We found a higher concentration of rubdium around the South China Sea. Rubidium is a non-toxic trace metal and is usually absorbed into the body as a potassium substitute. Levels in this region are likely high as a result of tin-bearing granite deposits, which were discovered in the Malay peninsula. These deposits are rich in rubidium and other elements such as lithium and boron [16], which may be released into the nearby waters.

Beyond mines and ore deposits, element concentrations can be influenced by the species' particular habitat. Bromine, an element found in abundance in the Earth's crust, is prominent in several fish species, but in particular in those species whose habitat is generally close to the sediment. For example, the Arctic Chilean Sea Bass live in deep water during the winter and migrate towards shallow water in the warmer seasons [17]. This species spends most of its life near the coast, which could explain the high levels of bromine seen in this sample. Similarly, shrimp spend most of their time near the seafloor and estuaries, where large amounts of sediment are present, and the Venezualian HD shrimp sample collected was found to have the highest levels of bromine of all our samples.

There is no regulatory limit for bromine relevant to these samples. Naturally occurring bromine in aquatic life is not present in concentrations considered potentially harmful. However, there is a potential risk of toxicity due to organic bromine consumption.

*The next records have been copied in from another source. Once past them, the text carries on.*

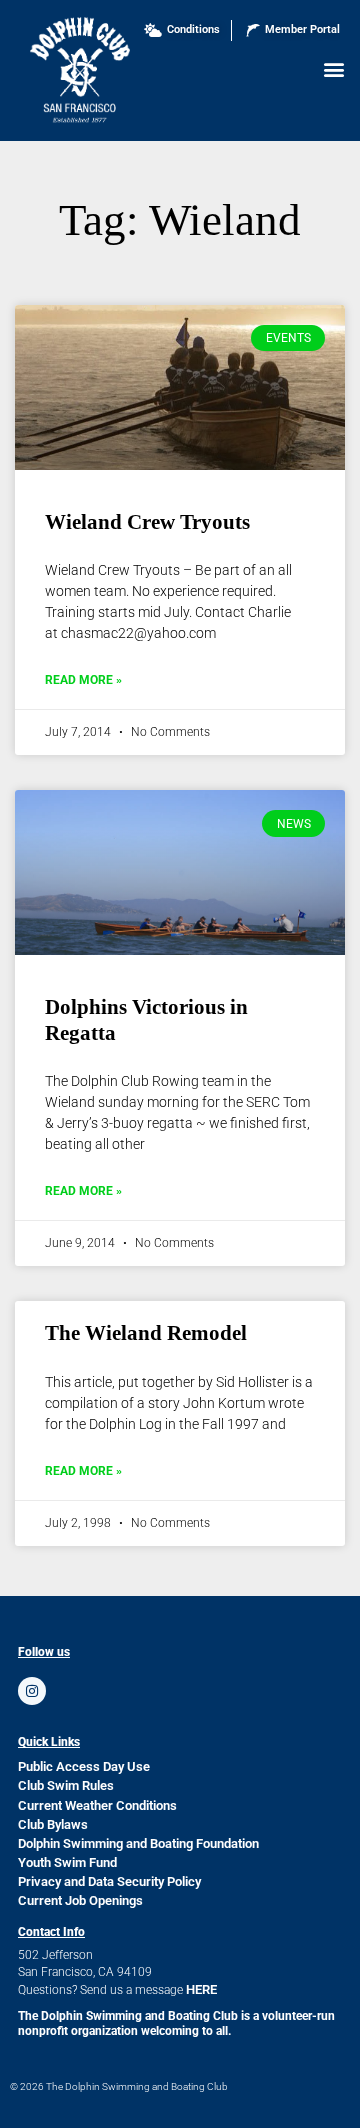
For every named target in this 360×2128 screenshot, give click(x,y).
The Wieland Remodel (146, 1333)
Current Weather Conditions (97, 1805)
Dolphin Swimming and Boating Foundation (138, 1843)
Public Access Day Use (84, 1766)
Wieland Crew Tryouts (147, 522)
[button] (333, 68)
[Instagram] (32, 1691)
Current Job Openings (80, 1900)
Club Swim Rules (66, 1785)
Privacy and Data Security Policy (109, 1881)
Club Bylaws (53, 1824)
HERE (201, 1989)
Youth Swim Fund (67, 1862)
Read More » (83, 680)
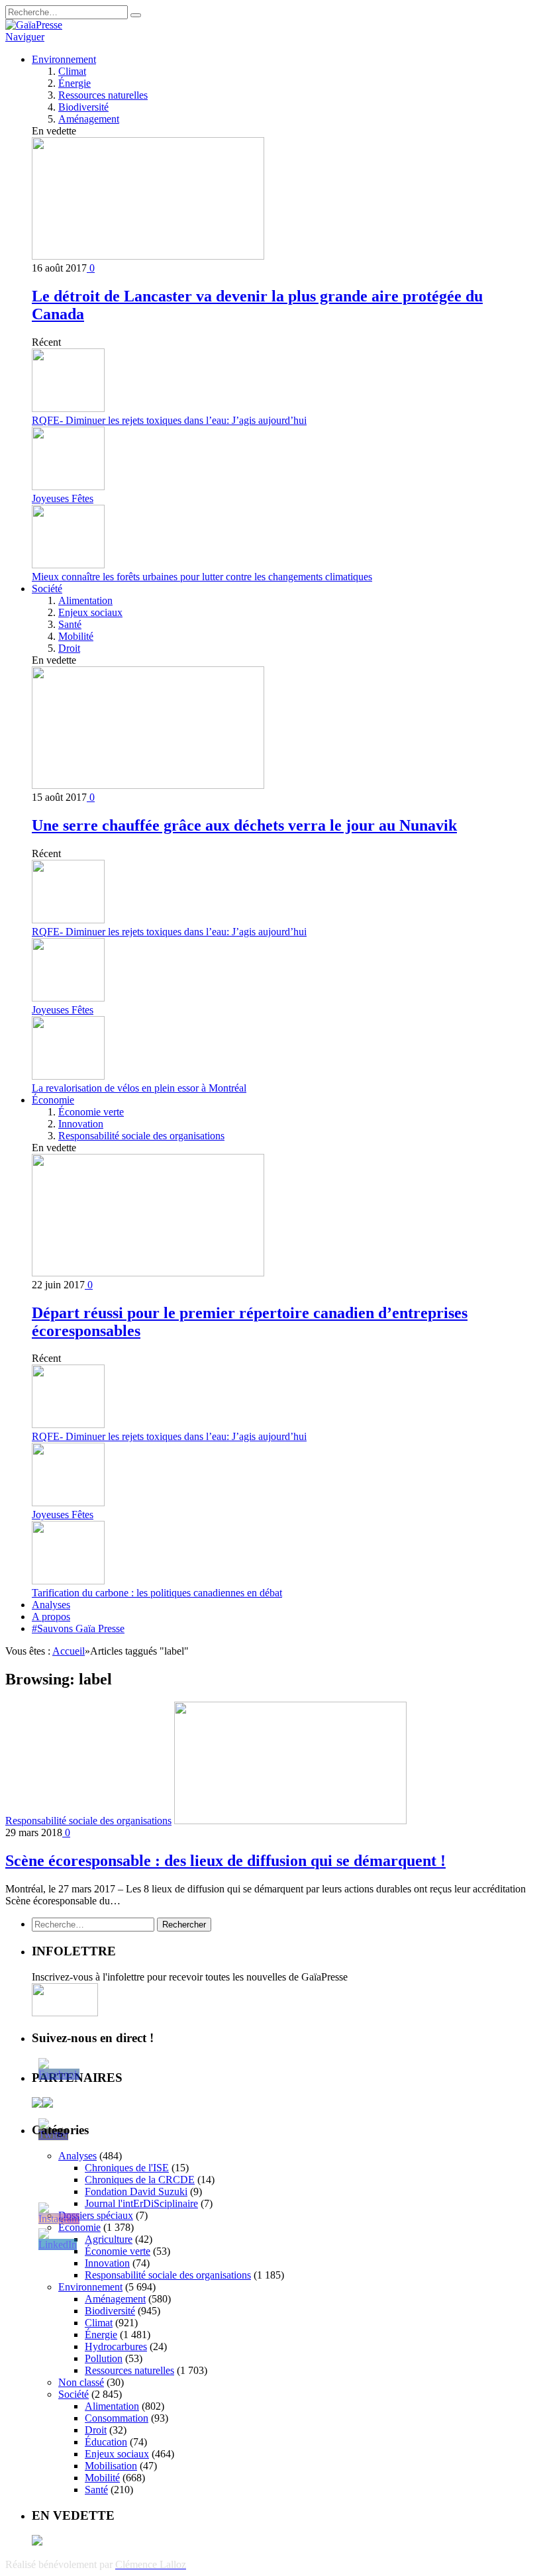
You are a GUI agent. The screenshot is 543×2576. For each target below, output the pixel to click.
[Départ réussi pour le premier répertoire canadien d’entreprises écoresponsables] (148, 1272)
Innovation (80, 1123)
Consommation (116, 2418)
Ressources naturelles (103, 95)
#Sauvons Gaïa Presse (78, 1628)
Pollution (104, 2358)
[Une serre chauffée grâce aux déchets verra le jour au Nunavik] (148, 785)
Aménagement (88, 119)
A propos (51, 1616)
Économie (53, 1100)
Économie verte (91, 1111)
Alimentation (85, 600)
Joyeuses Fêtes (62, 498)
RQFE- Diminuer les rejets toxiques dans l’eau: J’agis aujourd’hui (169, 420)
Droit (69, 648)
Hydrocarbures (116, 2346)
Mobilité (75, 636)
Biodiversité (83, 107)
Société (47, 588)
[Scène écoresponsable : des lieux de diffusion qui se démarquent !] (290, 1820)
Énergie (74, 83)
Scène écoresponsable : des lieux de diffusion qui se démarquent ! (225, 1860)
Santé (69, 624)
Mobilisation (111, 2465)
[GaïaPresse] (33, 24)
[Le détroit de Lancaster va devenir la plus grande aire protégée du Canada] (148, 256)
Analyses (51, 1604)
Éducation (106, 2441)
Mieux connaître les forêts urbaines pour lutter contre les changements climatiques (202, 576)
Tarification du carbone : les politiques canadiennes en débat (157, 1592)
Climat (72, 71)
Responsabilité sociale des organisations (141, 1135)
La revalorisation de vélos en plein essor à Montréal (139, 1088)
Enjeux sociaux (90, 612)
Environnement (64, 59)
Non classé (81, 2382)
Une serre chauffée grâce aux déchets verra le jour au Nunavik (244, 825)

Naturally occurring, inorganic bromine is located in sediments and is of the type that species that tend to stay near the ocean floor, such as shrimp, would consume. Organic bromine, on the other hand, is man-made and its occurrence in the environment is due to pollution. Organic bromine is used for insecticides and fireproofing materials. The widespread use of organic bromine has caused an accumulation of this toxic material in the environment. The liquid form of organic bromine can be corrosive to skin and the vapor form is toxic when inhaled [18]. Neutron activation cannot differentiate between organic and inorganic bromine, as there is a lack of information regarding the particular molecule inwhich the bromine is present. Organic bromine is created in compounds containing carbon, which is difficult to detect using \(N_{AA}\). Such limitations prevent the classification of the bromine measured, however due to the relationship between habitat and bromine concentrations seen in these samples, it is safe to assume that most of the bromine detected is due to naturally occurring inorgainc bromine, and no cause for concern.

Limitations of the \(N_{AA}\) Method

While neutron activation can be a powerful tool for determining the presence and concentration of heavy metals in samples, avoiding complicated chemical extraction procedures and giving access to elements undetectable through other means. However, it is important to note that there are limitations to the power of this procedure. The primary limitation of \(N_{AA}\) is that it and cannot provide information about certain light elements that would allow for a more detailed exploration of the particular sources of the elements found, including Boron, Oxygen, Carbon, and Aluminum, due to their extremely short half-lives. The need for a high flux neutron source also limits the accessibility of this method.